[Stored items]
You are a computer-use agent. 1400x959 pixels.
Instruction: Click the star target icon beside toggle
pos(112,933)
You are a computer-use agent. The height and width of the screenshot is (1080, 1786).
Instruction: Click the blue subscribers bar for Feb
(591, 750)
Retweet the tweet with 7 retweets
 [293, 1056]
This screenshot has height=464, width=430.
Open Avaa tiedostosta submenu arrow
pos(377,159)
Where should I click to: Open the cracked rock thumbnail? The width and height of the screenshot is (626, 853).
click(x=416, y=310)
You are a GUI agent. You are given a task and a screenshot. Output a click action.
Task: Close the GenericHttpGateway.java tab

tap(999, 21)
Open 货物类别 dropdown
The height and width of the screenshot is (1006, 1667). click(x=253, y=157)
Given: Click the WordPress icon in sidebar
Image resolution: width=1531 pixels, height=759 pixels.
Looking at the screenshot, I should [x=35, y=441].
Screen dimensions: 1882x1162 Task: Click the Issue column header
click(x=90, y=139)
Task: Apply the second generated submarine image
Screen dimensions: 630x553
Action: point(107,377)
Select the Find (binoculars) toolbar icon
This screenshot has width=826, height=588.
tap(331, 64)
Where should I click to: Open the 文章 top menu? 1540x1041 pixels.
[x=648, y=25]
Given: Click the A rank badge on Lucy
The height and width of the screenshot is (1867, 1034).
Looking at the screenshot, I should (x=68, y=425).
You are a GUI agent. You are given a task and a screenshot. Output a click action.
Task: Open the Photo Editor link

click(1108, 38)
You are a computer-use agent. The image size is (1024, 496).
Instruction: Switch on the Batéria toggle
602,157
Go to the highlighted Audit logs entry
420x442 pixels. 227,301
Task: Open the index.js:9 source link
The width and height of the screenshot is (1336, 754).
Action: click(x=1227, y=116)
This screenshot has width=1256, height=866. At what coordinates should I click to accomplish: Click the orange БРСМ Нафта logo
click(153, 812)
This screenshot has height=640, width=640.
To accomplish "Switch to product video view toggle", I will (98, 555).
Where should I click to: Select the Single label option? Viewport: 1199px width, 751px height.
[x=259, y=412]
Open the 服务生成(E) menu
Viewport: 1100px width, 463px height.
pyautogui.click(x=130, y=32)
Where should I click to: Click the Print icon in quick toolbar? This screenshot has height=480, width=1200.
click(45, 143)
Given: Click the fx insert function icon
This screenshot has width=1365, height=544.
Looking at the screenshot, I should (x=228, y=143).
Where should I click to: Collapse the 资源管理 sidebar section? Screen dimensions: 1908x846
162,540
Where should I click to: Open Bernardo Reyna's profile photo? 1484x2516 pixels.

- _WORK TO BE COMPLETED_: Each line above is to be reproduced exactly.

- _YOUR RESPONSE_:
You are a computer-use agent. 1400x959 pixels.
Instruction: Click the star target icon beside toggle
pos(112,933)
You are a computer-use agent. The height and width of the screenshot is (1080, 1786).
Instruction: Click the blue subscribers bar for Feb
(591, 750)
Retweet the tweet with 7 retweets
 [293, 1056]
This screenshot has height=464, width=430.
Open Avaa tiedostosta submenu arrow
pos(377,159)
Where should I click to: Open the cracked rock thumbnail? The width and height of the screenshot is (626, 853).
click(x=416, y=310)
You are a GUI agent. You are given a task and a screenshot. Output a click action.
Task: Close the GenericHttpGateway.java tab

tap(999, 21)
Open 货物类别 dropdown
The height and width of the screenshot is (1006, 1667). click(x=253, y=157)
Given: Click the WordPress icon in sidebar
Image resolution: width=1531 pixels, height=759 pixels.
Looking at the screenshot, I should [x=35, y=441].
Screen dimensions: 1882x1162 Task: Click the Issue column header
click(x=90, y=139)
Task: Apply the second generated submarine image
Screen dimensions: 630x553
Action: point(107,377)
Select the Find (binoculars) toolbar icon
This screenshot has width=826, height=588.
tap(331, 64)
Where should I click to: Open the 文章 top menu? 1540x1041 pixels.
[x=648, y=25]
Given: Click the A rank badge on Lucy
The height and width of the screenshot is (1867, 1034).
Looking at the screenshot, I should (x=68, y=425).
You are a GUI agent. You are given a task and a screenshot. Output a click action.
Task: Open the Photo Editor link

click(1108, 38)
You are a computer-use agent. The image size is (1024, 496).
Instruction: Switch on the Batéria toggle
602,157
Go to the highlighted Audit logs entry
420x442 pixels. 227,301
Task: Open the index.js:9 source link
The width and height of the screenshot is (1336, 754).
Action: click(x=1227, y=116)
This screenshot has width=1256, height=866. At what coordinates should I click to accomplish: Click the orange БРСМ Нафта logo
click(153, 812)
This screenshot has height=640, width=640.
To accomplish "Switch to product video view toggle", I will (98, 555).
Where should I click to: Select the Single label option? Viewport: 1199px width, 751px height.
[x=259, y=412]
Open the 服务生成(E) menu
Viewport: 1100px width, 463px height.
pyautogui.click(x=130, y=32)
Where should I click to: Click the Print icon in quick toolbar? This screenshot has height=480, width=1200.
click(45, 143)
Given: Click the fx insert function icon
This screenshot has width=1365, height=544.
Looking at the screenshot, I should (x=228, y=143).
Where should I click to: Collapse the 资源管理 sidebar section? Screen dimensions: 1908x846
162,540
Where should I click to: Open Bernardo Reyna's profile photo? 1484x2516 pixels.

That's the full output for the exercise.